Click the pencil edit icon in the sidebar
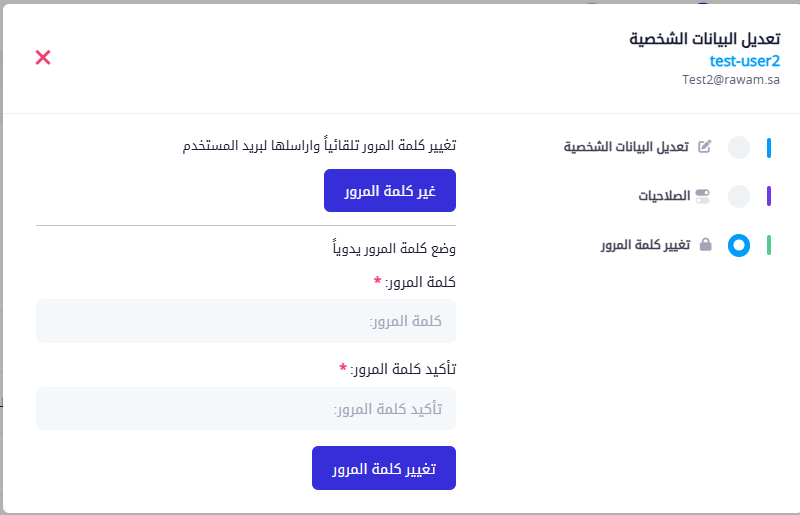Viewport: 800px width, 515px height. [x=704, y=147]
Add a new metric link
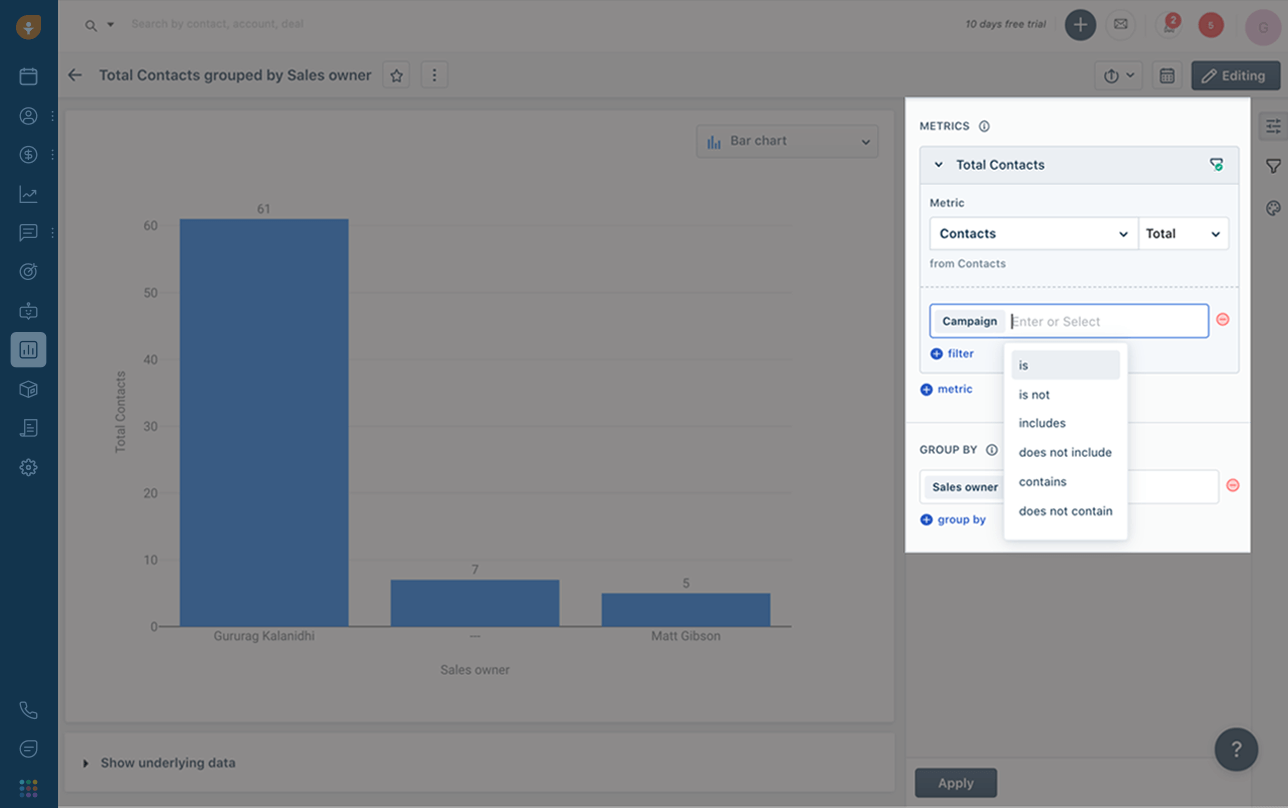1288x808 pixels. [946, 389]
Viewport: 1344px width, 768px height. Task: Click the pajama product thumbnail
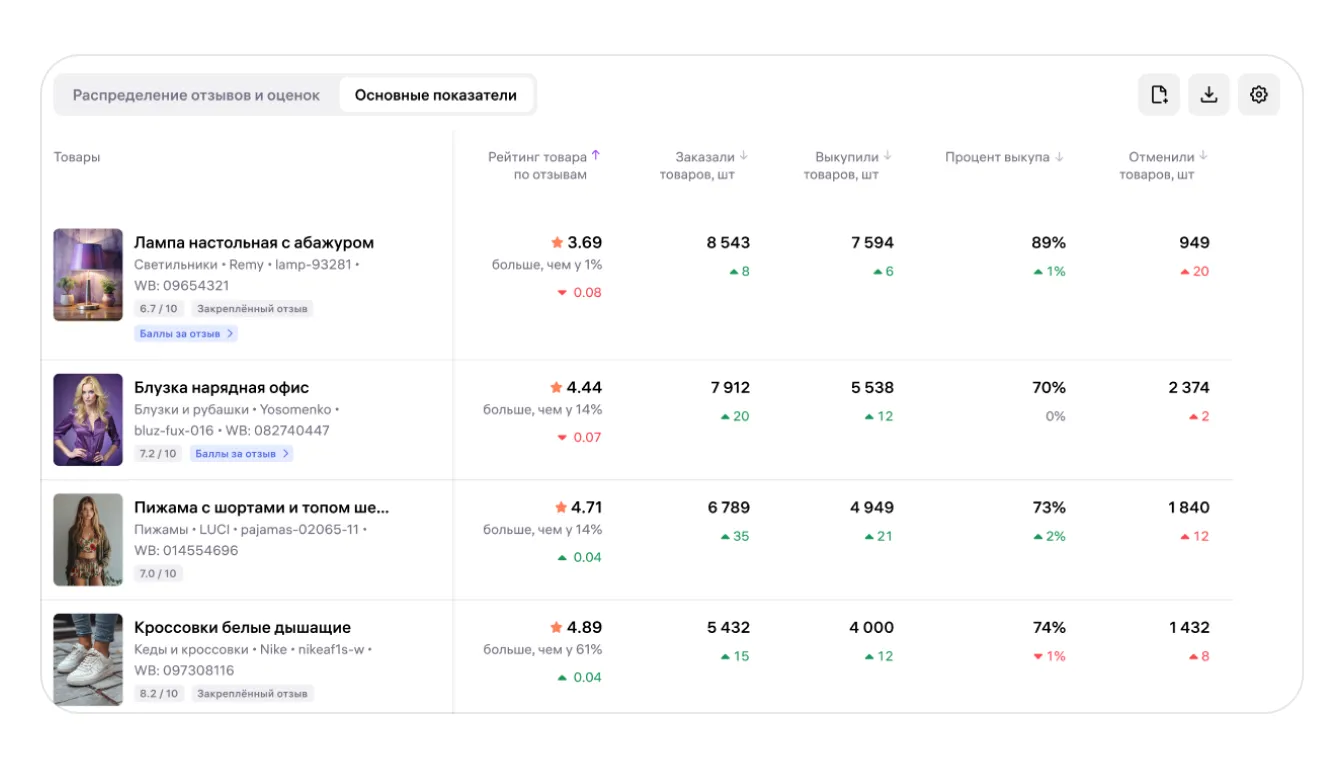[x=88, y=540]
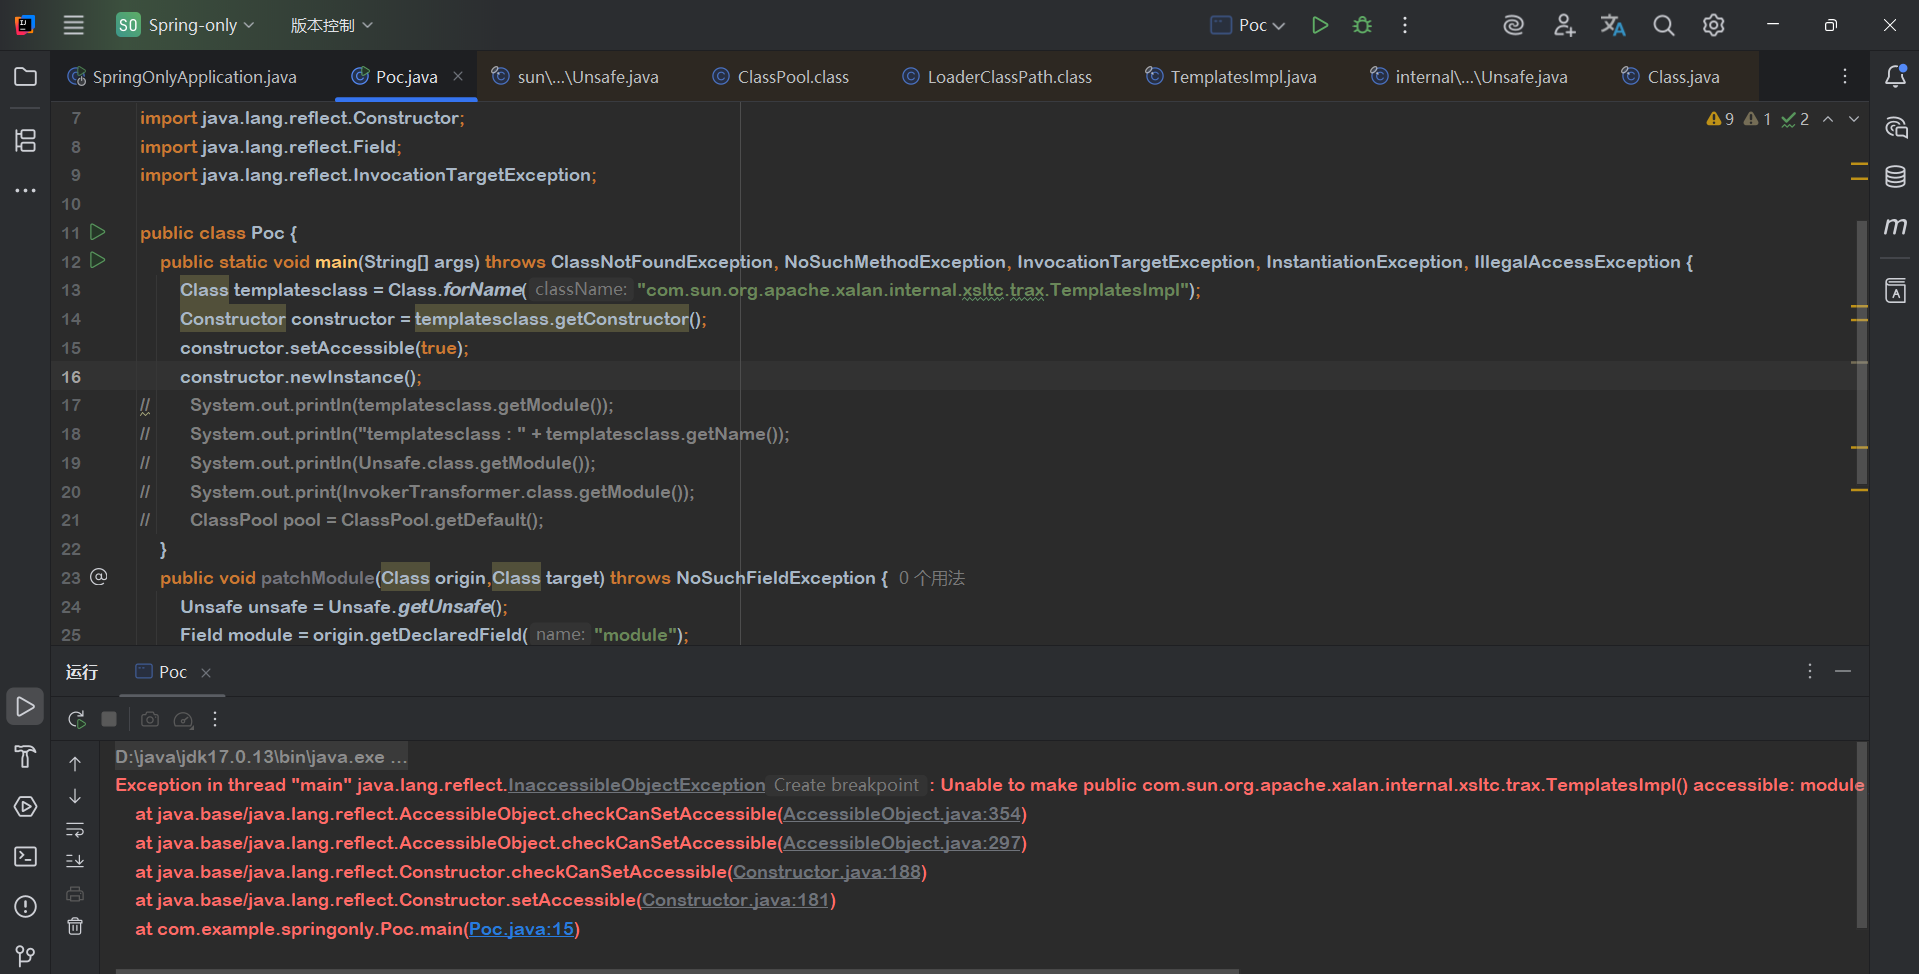Clear console output with the trash icon
The height and width of the screenshot is (974, 1919).
click(75, 926)
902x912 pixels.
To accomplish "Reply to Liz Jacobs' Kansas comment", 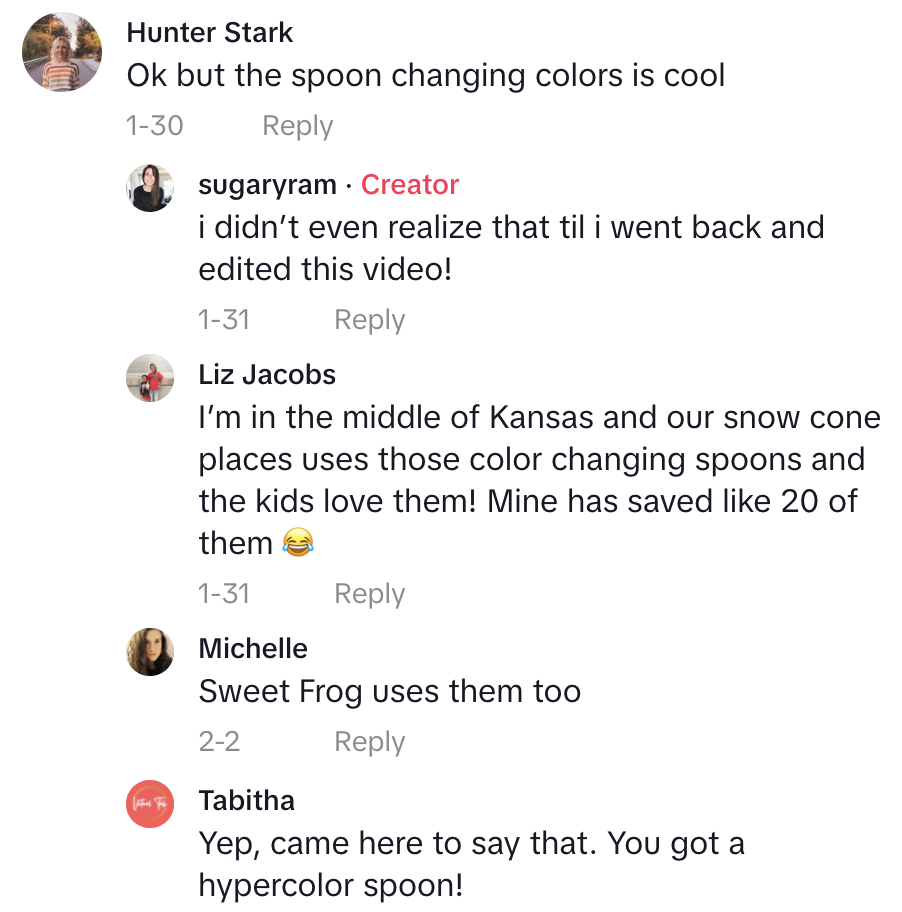I will click(369, 594).
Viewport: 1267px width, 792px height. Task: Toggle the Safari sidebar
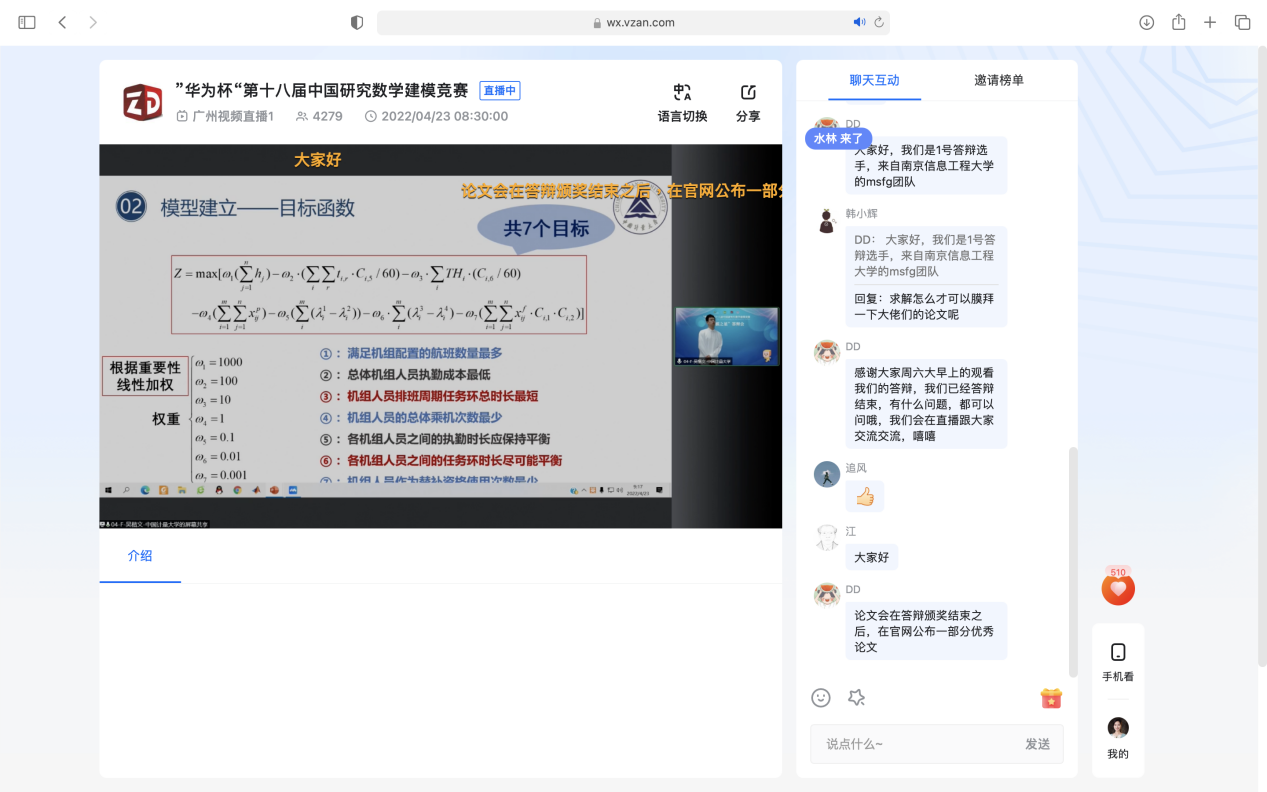pos(27,22)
--------------------------------------------------
Your goal: Set down, exactly as written, each line from the one that contains "Viewport: 1267px width, 792px" to the last line of the records, but none of the pictures.

Answer to this problem:
Viewport: 1267px width, 792px height. Task: Toggle the Safari sidebar
pos(27,22)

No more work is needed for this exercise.